Within the scope of the above described project, INL recently signed an agreement with the Biblioteca Palatina in Parma to digitize and publish about 1,600 precious Hebrew manuscripts.

The Biblioteca Palatina operates under the Italian Ministry of Cultural Heritage and Tourism and belongs to the State of Italy. It preserves one of the most important collections of Hebrew manuscripts in the world, whose chronological span and quality of the texts, largely copied between the Middle Ages and the Renaissance, are unparalleled.

Of these holdings, 1,400 belonged to the collection of Giovanni Bernardo De Rossi (1742-1831), a Catholic priest and professor of oriental languages ​​at the Theological Faculty of Parma, who collected the majority of manuscripts among those produced by Italian Jews. His collection included very early manuscripts such as those of the 11th century Otranto School of scribes.

After Parma fell to Austria in 1816 the De Rossi collection was acquired in by the Duchess Maria Luisa for the Biblioteca Palatina.

About 200 among the manuscripts of this magnificent collection are illustrated with beautiful miniatures and ornaments of various kinds. One of the most important codes contains a Mishnah (Ms. 3173; De Rossi 138), probably produced in the 11th century by copyists from the School of Otranto or from one of Puglia’s rabbinical academies.
It is worth noting that the manuscripts of the two Italian collections among the five that were deemed of excellence were recently catalogued with the support of the Vigevani Foundation. Benjamin Richler curated both catalogs with a paleographic description by Malachi Beit Arié. They were published respectively twelve and five years ago:  The Hebrew Manuscripts in the Biblioteca Palatina of Parma, The Jewish National and University Library, The Hebrew University, Jerusalem, 2001, and The Hebrew Manuscripts of the Vatican Library, Vatican City, Biblioteca Apostolica Vaticana, 2008. Both are based on the catalogues of the Institute of Microfilm in Jerusalem, and, curiously, the second was prepared in Jerusalem as ready-to-print file and printed in Vatican City.

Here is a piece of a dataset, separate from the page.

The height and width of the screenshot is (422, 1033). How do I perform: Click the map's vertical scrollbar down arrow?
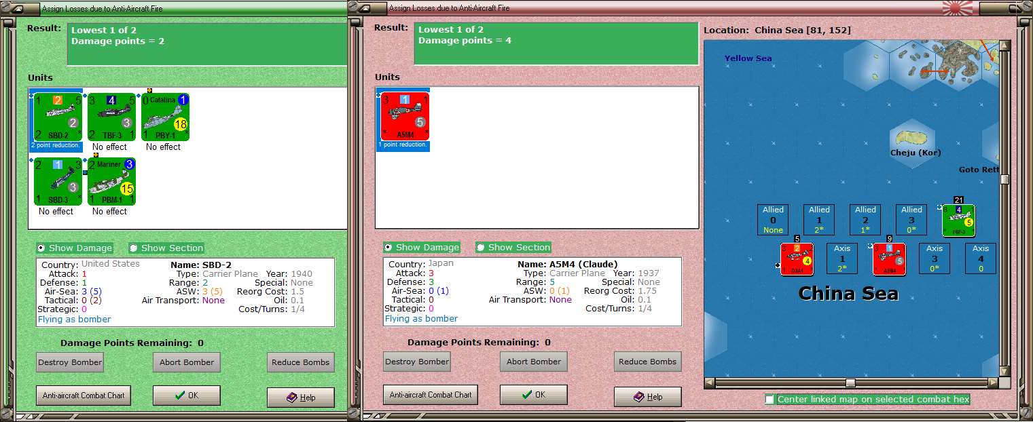coord(1004,372)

The unique value of the Hebrew manuscripts of the Biblioteca Palatina, which Giuliano Tamani first began to study and describe in the Nineteen Sixties and Seventies, lies in their antiquity and quality. Some were produced in Southern Italy, in the early centuries of the second millennium C.E.  and were brought to central Italy in the 13th century, after the destruction of the rabbinical academies of Puglia, as described by Umberto Cassuto in an article of 1942. Subsequently they were taken to the Northern regions, some ending up in the De Rossi collection or dismembered and reused as bindings in the archives of Bologna and Modena.